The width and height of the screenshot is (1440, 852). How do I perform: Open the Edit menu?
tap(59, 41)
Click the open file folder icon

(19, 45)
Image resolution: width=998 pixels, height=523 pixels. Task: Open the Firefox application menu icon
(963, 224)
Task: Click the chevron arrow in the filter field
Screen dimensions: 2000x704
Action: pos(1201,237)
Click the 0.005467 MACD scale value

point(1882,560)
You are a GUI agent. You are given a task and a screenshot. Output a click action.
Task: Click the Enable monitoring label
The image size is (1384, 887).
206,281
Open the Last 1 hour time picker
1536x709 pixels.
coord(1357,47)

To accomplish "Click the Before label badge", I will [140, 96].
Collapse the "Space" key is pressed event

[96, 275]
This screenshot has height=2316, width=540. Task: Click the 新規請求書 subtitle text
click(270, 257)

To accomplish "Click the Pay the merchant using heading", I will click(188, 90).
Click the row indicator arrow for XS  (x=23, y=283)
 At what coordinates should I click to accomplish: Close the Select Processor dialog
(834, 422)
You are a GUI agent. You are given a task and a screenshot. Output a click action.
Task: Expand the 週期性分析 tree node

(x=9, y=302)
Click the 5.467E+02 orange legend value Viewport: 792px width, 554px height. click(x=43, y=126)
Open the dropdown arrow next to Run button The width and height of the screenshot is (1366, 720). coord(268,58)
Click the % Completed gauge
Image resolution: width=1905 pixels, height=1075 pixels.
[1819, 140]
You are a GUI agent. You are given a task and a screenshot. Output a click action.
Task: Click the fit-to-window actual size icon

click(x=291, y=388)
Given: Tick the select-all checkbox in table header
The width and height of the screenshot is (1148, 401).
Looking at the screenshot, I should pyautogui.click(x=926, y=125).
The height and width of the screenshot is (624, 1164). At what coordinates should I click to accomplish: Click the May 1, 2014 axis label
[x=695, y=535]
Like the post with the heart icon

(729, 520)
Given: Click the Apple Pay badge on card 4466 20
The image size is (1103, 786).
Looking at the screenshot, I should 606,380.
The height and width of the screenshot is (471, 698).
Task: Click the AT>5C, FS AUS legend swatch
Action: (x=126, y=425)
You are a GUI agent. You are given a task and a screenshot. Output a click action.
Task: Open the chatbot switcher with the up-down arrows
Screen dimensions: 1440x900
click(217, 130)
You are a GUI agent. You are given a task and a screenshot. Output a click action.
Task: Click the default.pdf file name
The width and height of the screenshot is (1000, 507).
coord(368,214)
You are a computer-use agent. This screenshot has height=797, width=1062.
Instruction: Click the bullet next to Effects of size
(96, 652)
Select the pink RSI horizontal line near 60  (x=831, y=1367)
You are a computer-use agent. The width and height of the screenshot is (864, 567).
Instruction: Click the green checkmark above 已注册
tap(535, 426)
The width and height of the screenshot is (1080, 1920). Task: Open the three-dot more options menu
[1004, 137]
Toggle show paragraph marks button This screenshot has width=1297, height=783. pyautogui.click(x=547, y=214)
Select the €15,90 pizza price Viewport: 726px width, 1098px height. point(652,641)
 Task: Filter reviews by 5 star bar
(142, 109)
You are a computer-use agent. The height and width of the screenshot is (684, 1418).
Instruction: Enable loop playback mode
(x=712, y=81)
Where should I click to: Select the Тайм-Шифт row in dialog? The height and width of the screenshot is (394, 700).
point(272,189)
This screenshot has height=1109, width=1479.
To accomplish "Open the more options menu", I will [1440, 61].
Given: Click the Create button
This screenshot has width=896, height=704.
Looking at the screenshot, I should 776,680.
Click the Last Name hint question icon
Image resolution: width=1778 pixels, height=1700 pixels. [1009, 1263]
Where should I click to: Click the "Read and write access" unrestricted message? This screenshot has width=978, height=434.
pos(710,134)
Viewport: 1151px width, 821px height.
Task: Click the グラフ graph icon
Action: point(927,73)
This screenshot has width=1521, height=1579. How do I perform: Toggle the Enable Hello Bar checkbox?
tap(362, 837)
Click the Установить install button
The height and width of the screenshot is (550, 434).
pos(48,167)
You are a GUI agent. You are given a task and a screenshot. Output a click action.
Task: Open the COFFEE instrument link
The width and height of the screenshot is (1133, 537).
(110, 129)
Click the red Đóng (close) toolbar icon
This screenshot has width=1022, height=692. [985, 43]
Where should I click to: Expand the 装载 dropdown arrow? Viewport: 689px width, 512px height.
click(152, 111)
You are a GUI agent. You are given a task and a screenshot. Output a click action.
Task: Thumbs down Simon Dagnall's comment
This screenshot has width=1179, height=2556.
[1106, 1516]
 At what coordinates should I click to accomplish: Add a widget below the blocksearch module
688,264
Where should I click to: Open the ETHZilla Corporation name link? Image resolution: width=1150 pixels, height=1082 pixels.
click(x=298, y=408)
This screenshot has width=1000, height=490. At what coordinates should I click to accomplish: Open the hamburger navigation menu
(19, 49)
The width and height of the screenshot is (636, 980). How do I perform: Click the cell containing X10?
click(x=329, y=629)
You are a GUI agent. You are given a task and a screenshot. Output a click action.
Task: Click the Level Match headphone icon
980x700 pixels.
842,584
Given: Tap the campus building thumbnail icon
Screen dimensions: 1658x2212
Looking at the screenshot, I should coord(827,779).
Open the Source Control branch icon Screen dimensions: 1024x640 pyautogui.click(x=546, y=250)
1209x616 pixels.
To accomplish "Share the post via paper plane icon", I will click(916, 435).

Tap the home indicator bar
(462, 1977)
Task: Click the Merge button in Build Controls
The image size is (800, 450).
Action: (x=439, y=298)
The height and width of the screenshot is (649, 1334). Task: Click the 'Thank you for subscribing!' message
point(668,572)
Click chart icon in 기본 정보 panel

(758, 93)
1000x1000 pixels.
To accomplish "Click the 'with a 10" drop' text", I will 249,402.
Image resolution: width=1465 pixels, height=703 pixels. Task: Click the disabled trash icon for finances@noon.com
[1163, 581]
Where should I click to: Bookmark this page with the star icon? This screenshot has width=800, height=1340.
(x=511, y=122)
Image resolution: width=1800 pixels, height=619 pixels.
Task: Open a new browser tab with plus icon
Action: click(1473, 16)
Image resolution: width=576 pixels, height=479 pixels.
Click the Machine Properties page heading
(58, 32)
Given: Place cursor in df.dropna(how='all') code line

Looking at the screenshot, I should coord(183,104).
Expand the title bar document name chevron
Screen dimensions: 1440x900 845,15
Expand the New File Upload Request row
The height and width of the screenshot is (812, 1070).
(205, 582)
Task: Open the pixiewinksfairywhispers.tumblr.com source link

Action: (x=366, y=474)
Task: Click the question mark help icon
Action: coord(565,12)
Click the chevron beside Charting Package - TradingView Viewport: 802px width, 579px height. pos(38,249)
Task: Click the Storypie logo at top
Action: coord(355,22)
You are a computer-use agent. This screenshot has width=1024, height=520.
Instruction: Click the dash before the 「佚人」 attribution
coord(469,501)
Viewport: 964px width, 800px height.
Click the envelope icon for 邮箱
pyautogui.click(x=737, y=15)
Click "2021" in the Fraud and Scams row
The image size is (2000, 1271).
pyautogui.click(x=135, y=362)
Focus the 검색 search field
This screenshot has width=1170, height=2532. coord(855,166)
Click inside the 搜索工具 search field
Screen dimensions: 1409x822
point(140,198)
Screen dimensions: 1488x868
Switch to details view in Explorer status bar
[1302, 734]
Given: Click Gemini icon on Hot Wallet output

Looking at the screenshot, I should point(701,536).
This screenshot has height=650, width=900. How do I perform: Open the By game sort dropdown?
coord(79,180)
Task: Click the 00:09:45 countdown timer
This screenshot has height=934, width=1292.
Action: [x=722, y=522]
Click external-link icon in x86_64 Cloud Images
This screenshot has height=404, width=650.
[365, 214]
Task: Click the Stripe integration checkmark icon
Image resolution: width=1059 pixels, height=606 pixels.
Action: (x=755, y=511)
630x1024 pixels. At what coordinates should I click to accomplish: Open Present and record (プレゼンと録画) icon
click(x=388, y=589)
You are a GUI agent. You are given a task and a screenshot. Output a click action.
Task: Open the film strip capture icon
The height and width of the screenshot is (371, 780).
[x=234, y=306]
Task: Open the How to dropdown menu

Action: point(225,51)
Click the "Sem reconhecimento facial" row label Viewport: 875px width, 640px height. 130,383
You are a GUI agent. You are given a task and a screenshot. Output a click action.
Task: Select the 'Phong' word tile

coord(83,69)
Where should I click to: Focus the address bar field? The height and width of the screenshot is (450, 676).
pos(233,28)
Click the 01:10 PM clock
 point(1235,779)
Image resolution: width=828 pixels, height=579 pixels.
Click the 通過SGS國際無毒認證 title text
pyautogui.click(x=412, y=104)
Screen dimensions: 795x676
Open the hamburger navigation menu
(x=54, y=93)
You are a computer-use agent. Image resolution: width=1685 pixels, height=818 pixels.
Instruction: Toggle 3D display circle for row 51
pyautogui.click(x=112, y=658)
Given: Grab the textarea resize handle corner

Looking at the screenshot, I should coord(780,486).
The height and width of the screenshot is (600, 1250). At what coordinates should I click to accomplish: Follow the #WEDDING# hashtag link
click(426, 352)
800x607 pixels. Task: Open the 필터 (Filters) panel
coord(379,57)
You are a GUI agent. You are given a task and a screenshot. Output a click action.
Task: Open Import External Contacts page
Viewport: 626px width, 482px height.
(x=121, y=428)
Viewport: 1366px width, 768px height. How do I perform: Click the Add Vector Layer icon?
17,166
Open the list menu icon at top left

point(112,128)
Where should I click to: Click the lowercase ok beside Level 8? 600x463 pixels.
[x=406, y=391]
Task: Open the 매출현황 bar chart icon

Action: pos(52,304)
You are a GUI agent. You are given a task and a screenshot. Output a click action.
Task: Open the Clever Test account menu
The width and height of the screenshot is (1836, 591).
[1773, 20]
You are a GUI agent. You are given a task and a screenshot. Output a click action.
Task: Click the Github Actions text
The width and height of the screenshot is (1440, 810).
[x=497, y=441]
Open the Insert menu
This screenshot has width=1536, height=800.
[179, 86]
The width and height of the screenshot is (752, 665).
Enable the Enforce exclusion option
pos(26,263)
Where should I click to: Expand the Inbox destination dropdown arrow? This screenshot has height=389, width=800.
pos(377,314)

· · ·

The task -> Print exactly the lines from the one with "The height and width of the screenshot is (600, 1250)." through the last line of the material, including both, and no others.

Solution to this exercise ->
The height and width of the screenshot is (600, 1250). At what coordinates should I click to accomplish: Follow the #WEDDING# hashtag link
click(426, 352)
800x607 pixels. Task: Open the 필터 (Filters) panel
coord(379,57)
You are a GUI agent. You are given a task and a screenshot. Output a click action.
Task: Open Import External Contacts page
Viewport: 626px width, 482px height.
(x=121, y=428)
Viewport: 1366px width, 768px height. How do I perform: Click the Add Vector Layer icon?
17,166
Open the list menu icon at top left

point(112,128)
Where should I click to: Click the lowercase ok beside Level 8? 600x463 pixels.
[x=406, y=391]
Task: Open the 매출현황 bar chart icon

Action: pos(52,304)
You are a GUI agent. You are given a task and a screenshot. Output a click action.
Task: Open the Clever Test account menu
The width and height of the screenshot is (1836, 591).
[1773, 20]
You are a GUI agent. You are given a task and a screenshot. Output a click action.
Task: Click the Github Actions text
The width and height of the screenshot is (1440, 810).
[x=497, y=441]
Open the Insert menu
This screenshot has width=1536, height=800.
[179, 86]
The width and height of the screenshot is (752, 665).
Enable the Enforce exclusion option
pos(26,263)
Where should I click to: Expand the Inbox destination dropdown arrow? This screenshot has height=389, width=800.
pos(377,314)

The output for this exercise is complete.